On a Monday I was driving to work. Dependent on the office I have to be in, the parking can be a real pain in the ass.

In the city of Rotterdam parking is just way to expensive. But there are two free parkings which I cross.

Both parkings are next to the subway station. One is 20 minutes by subway to the office and the other one 8 minutes. Driving to the latter one is only 5 more minutes. So as you can guess, I'd rather park at the second parking.

The only downside of the second one is that I am not the only one who wants to park there.
So every day I have to be in Rotterdam, I always ask myself the following question:
Am I gonna risk it or not?

In this case, if there is no space left I either have to drive back, which makes me lose a lot of time, or I have to park in one of the expensive parkings.

One morning I thought to myself, why is there no application which gives a fast indication on the amount of parking spaces left? Why can't I just check real quick if it is worth it to drive on?

So it begins

So when I arrived home in the evening I started looking for open data sets. I did the same thing for OpenBridges, and the idea is almost the same. So I started searching and searching. Until I finally found an open data set which has that specific park and ride. Because I had to be in Rotterdam the next week, I knew I had to create a MVP (Minimal Viable Product) in a really short time.

I found the api which contains the json data with the status of the park and rides. Now I just have to pull the data from there.

Okay so now I had to figure out what to do with this data. How to use it in the application. I started drawing some architectural images.

After some consideration I decided to write a python application which calls the api every x seconds. This means the data will be accurate to the api data. After I pulled the data from the api, the application transforms the data to make it usable and store it in my own database.

Run, run, run, and...... crash

When the python script was finished, the rest api was set up it was time to upload the script to a server to make it run.

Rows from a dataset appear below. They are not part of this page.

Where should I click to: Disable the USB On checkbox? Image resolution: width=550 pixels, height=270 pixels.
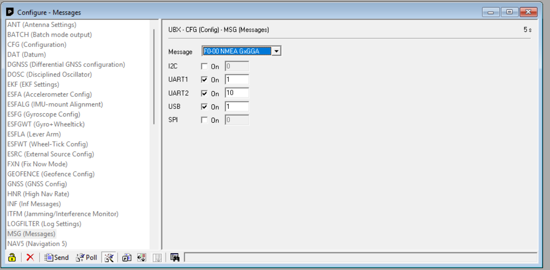(x=204, y=107)
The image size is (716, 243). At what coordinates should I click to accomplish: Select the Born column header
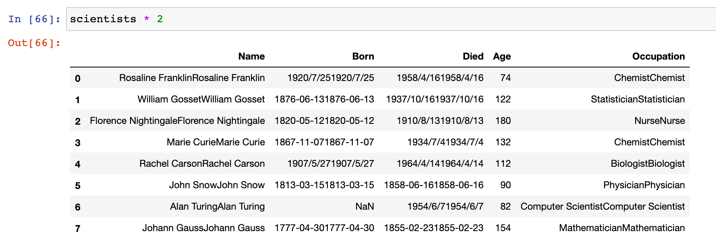363,56
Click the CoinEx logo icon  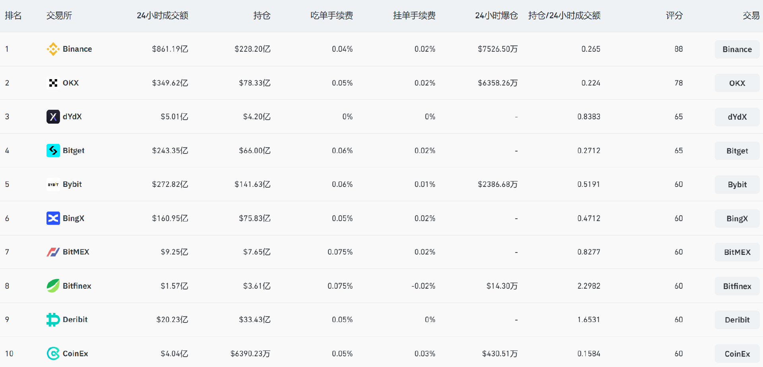pos(53,353)

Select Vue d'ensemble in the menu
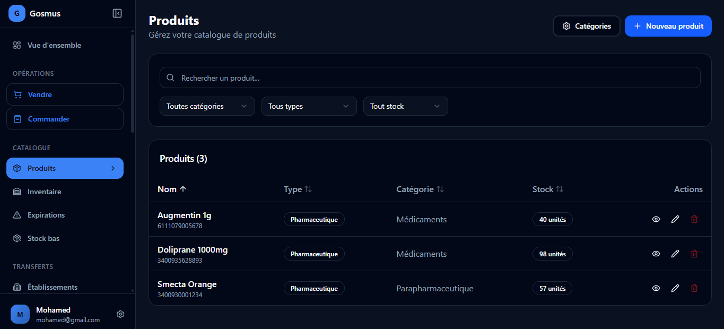click(x=55, y=45)
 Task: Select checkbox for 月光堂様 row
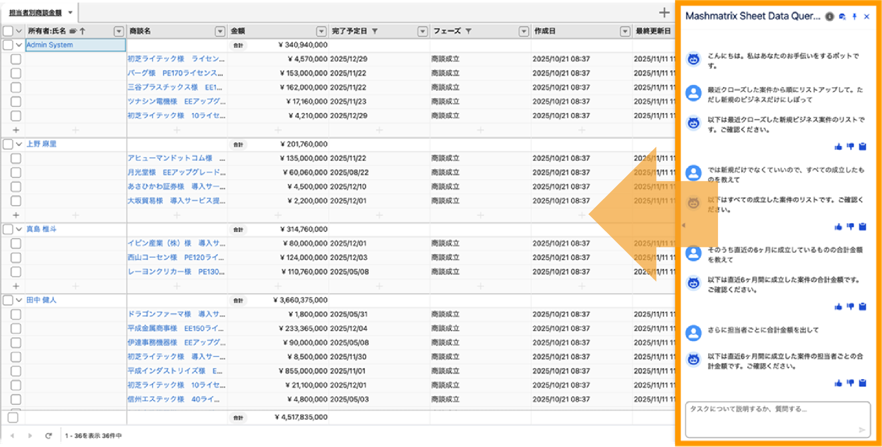pyautogui.click(x=16, y=172)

Okay don't judge me, but because the server for OpenBridges only used 10% of it's resources I thought it would be a good idea to run OpenParking there to. How many resources could it use? Well wrong. Never do this! Always make sure you either do one of the following three things:
  1. TEST your code
  2. TEST your code
  3. TEST your code

However, I thought, it is just a small MVP for just myself now. I can always fix errors later on. What could go wrong?

Well you can maybe guess it. I uploaded it to the server. Had 90% of the resources left when it started. And the following day it crashed. And not just the OpenParking application. But the whole server including the OpenBridges script. This made OpenBridges unavailable for a whole day. And believe me, this is the worst that can happen.

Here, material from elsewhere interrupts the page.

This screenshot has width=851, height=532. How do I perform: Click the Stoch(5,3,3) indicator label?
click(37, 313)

But this actually was a good lessons learned for me. I knew that I had to test my code before uploading it to any server. What actually went wrong? Well I used the RAM to store a dictionary which contained the parking garages. Instead of updating an existing key-value pair I created a new one and added it to the dictionary. It was just a small stupid mistake which lead to the memory getting full (appending 40 items every 1 second to the dictionary makes the script end up with 144.000 items in the dictionary every hour).

But this was a very good lessons learned for me. I ordered two more droplets on digital ocean. One for testing purposes and one to run only OpenParking after it is finished.


In the end I learned that you should always test your code in every way possible. Besides never test a new application on a production environment but always create a separate environment to test out the code.

I hope you all learn something from my mistake and never make the same mistake. I hope you enjoyed reading this blog and please leave some feedback.